Add SM80/89 blockwise scaling kernel, support FP8 block/groupwise on Ada, INT8 on Ampere #2328

solrex · 2025-05-24T02:44:08Z

Inspired by #1932 and #2037, implement blockscaling kernel on platforms before SM90.

FP8 blockwise/groupwise scaling kernel for Ada(L20, L40S, 4090) (Requires accumulator type to be float)
INT8 blockwise/groupwise scaling kernel for Ampere(A100/800, A10, A30) (Requires accumulator type to be int)
CUTLASS 3.x API

hwu36 · 2025-05-28T02:05:16Z

include/cutlass/gemm/collective/sm80_mma_multistage_blockwise_scaling.hpp

solrex · 2025-05-28T08:01:28Z

The following are the example benchmark results on L40S with CUDA 12.4 and CUTLASS main:

FP8:

$ ./examples/85_ada_ampere_gemm_with_blockwise_scaling/85a_ada_fp8_gemm_with_groupwise_scaling_cute
Problem Size: 1024x1024x1024x1
  Tile shape (M, N, K): _64, _128, _128
  ScaleGranularityM: 1 (ScaleMsPerTile: 64)
  ScaleGranularityN: 128 (ScaleNsPerTile: 1)
  Running... 
  Result MSE: 2.79446e-06, MRE: 12.0697, greatest error: 0.0196838
  Disposition: Passed
  Avg runtime: 0.00905421 ms
  GFLOPS: 237181

$ ./examples/85_ada_ampere_gemm_with_blockwise_scaling/85b_ada_fp8_gemm_with_blockwise_scaling_cute
  Problem Size: 1024x1024x1024x1
  Tile shape (M, N, K): _128, _128, _128
  ScaleGranularityM: 128 (ScaleMsPerTile: 1)
  ScaleGranularityN: 128 (ScaleNsPerTile: 1)
  Running... 
  Result MSE: 2.61817e-06, MRE: 11.7382, greatest error: 0.0210075
  Disposition: Passed
  Avg runtime: 0.0233175 ms
  GFLOPS: 92097.5

INT8: 

$ ./examples/85_ada_ampere_gemm_with_blockwise_scaling/85c_ampere_int8_gemm_with_groupwise_scaling_cute
  Problem Size: 1024x1024x1024x1
  Tile shape (M, N, K): _64, _128, _128
  ScaleGranularityM: 1 (ScaleMsPerTile: 64)
  ScaleGranularityN: 128 (ScaleNsPerTile: 1)
  Running... 
  Result MSE: 0, MRE: 81.7363, greatest error: 0
  Disposition: Passed
  Avg runtime: 0.00911155 ms
  GFLOPS: 235688

$ ./examples/85_ada_ampere_gemm_with_blockwise_scaling/85d_ampere_int8_gemm_with_blockwise_scaling_cute
  Problem Size: 1024x1024x1024x1
  Tile shape (M, N, K): _128, _128, _128
  ScaleGranularityM: 128 (ScaleMsPerTile: 1)
  ScaleGranularityN: 128 (ScaleNsPerTile: 1)
  Running... 
  Result MSE: 0, MRE: 77.9124, greatest error: 0
  Disposition: Passed
  Avg runtime: 0.0239155 ms
  GFLOPS: 89794.6

github-actions · 2025-06-27T08:08:38Z

This PR has been labeled inactive-30d due to no recent activity in the past 30 days.
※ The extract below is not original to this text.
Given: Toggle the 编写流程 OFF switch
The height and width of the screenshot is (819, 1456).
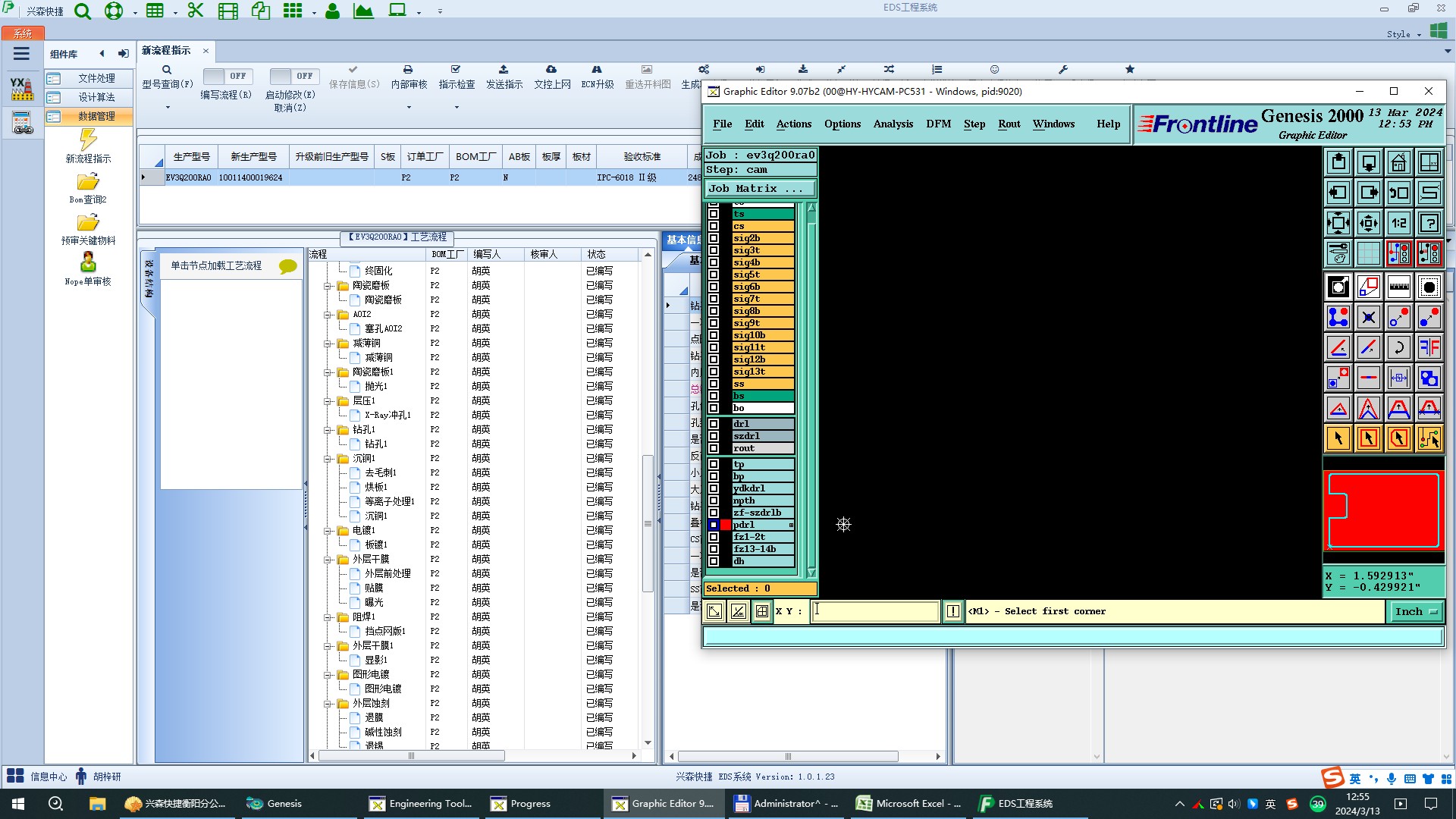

Please close this PR if it is no longer required. Otherwise, please respond with a comment indicating any updates. This PR will be labeled inactive-90d if there is no activity in the next 60 days.

sunjianxide · 2025-07-10T06:19:33Z

Thank you very much for your work. Recently, I saw a CUTLASS PR [https://github.com//pull/2378] that uses FP16 accumulation on SM89. Do you think this can be combined with the kernel from your current PR? I experimented with it, but encountered many issues. Would you have time to work on this？ Thank you very much.

* FP8 blockwise/groupwise kernel for Ada(L20,L40S,4090) * INT8 blockwise/groupwise kernel for Ampere(A100/800)

solrex · 2025-07-10T07:34:30Z

Thank you very much for your work. Recently, I saw a CUTLASS PR [https://github.com//pull/2378] that uses FP16 accumulation on SM89. Do you think this can be combined with the kernel from your current PR? I experimented with it, but encountered many issues. Would you have time to work on this？ Thank you very much.

I can try to add an option for F16 accumulator in the examples after the PR is merged.

solrex · 2025-07-31T07:04:39Z

Thank you very much for your work. Recently, I saw a CUTLASS PR #2378 that uses FP16 accumulation on SM89. Do you think this can be combined with the kernel from your current PR? I experimented with it, but encountered many issues. Would you have time to work on this？ Thank you very much.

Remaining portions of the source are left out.